直译的话就是转移，主要作用是通过操作用一个RDD生成一个新的RDD。Transformation操作的代码不会被立马执行。只有代码中出现action类型操作时，代码才会真正的被执行。这种设计让Spark更加有效率地运行。

Transformation API

The following table lists some of the common transformations supported by Spark. Refer to the RDD API doc (Scala, Java, Python, R) and pair RDD functions doc (Scala, Java) for details.

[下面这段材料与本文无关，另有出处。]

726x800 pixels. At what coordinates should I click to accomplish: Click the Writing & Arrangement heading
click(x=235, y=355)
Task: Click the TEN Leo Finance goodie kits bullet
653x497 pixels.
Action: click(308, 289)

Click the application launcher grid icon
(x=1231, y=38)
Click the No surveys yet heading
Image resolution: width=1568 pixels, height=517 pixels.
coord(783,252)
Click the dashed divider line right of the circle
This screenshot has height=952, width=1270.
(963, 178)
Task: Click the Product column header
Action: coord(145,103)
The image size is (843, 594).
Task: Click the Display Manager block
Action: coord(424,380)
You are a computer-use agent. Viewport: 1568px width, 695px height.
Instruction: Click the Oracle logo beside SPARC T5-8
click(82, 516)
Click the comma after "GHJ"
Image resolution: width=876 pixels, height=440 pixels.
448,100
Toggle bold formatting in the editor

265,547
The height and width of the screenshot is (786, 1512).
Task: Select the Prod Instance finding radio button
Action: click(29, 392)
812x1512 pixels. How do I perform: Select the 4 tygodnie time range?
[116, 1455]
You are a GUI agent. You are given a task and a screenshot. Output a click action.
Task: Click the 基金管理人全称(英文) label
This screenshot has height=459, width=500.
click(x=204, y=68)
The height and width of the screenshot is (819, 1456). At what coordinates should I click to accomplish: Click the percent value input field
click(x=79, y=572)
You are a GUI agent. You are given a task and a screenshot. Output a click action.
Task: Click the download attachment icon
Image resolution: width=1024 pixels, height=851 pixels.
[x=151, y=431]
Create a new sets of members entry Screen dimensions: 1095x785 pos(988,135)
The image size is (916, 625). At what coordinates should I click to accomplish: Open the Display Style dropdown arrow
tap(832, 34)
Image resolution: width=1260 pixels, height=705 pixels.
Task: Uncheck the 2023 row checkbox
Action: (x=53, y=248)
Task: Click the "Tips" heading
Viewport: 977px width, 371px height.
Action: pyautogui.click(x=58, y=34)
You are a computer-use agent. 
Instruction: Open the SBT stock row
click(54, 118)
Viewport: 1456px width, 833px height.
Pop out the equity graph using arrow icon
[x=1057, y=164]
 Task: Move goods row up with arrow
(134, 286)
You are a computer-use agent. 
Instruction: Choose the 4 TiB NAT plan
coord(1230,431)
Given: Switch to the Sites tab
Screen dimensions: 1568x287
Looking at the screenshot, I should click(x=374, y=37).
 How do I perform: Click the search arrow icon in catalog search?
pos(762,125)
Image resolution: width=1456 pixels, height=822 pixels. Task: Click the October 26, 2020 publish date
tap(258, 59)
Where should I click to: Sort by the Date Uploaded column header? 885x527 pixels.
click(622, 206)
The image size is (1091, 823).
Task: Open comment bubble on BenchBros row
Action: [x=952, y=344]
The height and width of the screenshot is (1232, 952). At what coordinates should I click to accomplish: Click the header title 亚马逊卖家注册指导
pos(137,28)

Transformation	Meaning	汉语解释
reduce(func)	Aggregate the elements of the dataset using a function func (which takes two arguments and returns one). The function should be commutative and associative so that it can be computed correctly in parallel.	通过函数func先聚集各分区的数据集，再聚集分区之间的数据，func接收两个参数，返回一个新值，新值再做为参数继续传递给函数func，直到最后一个元素
collect()	Return all the elements of the dataset as an array at the driver program. This is usually useful after a filter or other operation that returns a sufficiently small subset of the data.	将数据集的所有元素作为数组返回给驱动程序。这通常在过滤器或其他返回足够小的数据子集的操作比较有用
count()	Return the number of elements in the dataset.	返回数据集中的元素个数
first()	Return the first element of the dataset (similar to take(1)).	返回数据集中的第一个元素
take(n)	Return an array with the first n elements of the dataset.	返回一个由数据集的前n个元素组成的数组
takeSample(withReplacement, num, [seed])	Return an array with a random sample of num elements of the dataset, with or without replacement, optionally pre-specifying a random number generator seed.	返回一个数组，其中包含数据集num元素的随机样本，可以替换，也可以不替换，还可以预先指定一个随机数生成器种子。
*takeOrdered(n, [ordering])	Return a new dataset that contains the union of the elements in the source dataset and the argument.	对源RDD和参数RDD求并集后返回一个新的RDD
intersection(otherDataset)	Return a new RDD that contains the intersection of elements in the source dataset and the argument.	对源RDD和参数RDD求交集后返回一个新的RDD
distinct([numPartitions]))	Return a new dataset that contains the distinct elements of the source dataset.	去重返回新的RDD
groupByKey([numPartitions])	When called on a dataset of (K, V) pairs, returns a dataset of (K, Iterable<V>) pairs.	通过key groupBy后，返回一个新的(K, Iterable<V>) RDD,注意：如果为了对每个键执行聚合（如总和或平均值）而进行分组，那么使用reduceByKey或aggregateByKey将获得更好的性能。注意：默认情况下，输出中的并行级别取决于父RDD的分区数。可以传递可选的numPartitions参数来设置不同数量的任务。
reduceByKey(func, [numPartitions])	When called on a dataset of (K, V) pairs, returns a dataset of (K, V) pairs where the values for each key are aggregated using the given reduce function func, which must be of type (V,V) => V. Like in groupByKey, the number of reduce tasks is configurable through an optional second argument.	当在（K，V）对的数据集上调用时，返回一个（K，V）对的数据集，其中每个键的值使用给定的reduce函数func进行聚合，该函数必须是（V，V）=>V类型。与groupByKey一样，reduce任务的数量可以通过可选的第二个参数进行配置。
aggregateByKey(zeroValue)(seqOp, combOp, [numPartitions])	When called on a dataset of (K, V) pairs, returns a dataset of (K, U) pairs where the values for each key are aggregated using the given combine functions and a neutral "zero" value. Allows an aggregated value type that is different than the input value type, while avoiding unnecessary allocations. Like in groupByKey, the number of reduce tasks is configurable through an optional second argument.	当对（K，V）对的数据集调用时，返回（K，U）对的数据集，其中使用给定的组合函数和中性“零”值聚合每个键的值。允许不同于输入值类型的聚合值类型，同时避免不必要的分配。与groupByKey一样，reduce任务的数量可以通过可选的第二个参数进行配置。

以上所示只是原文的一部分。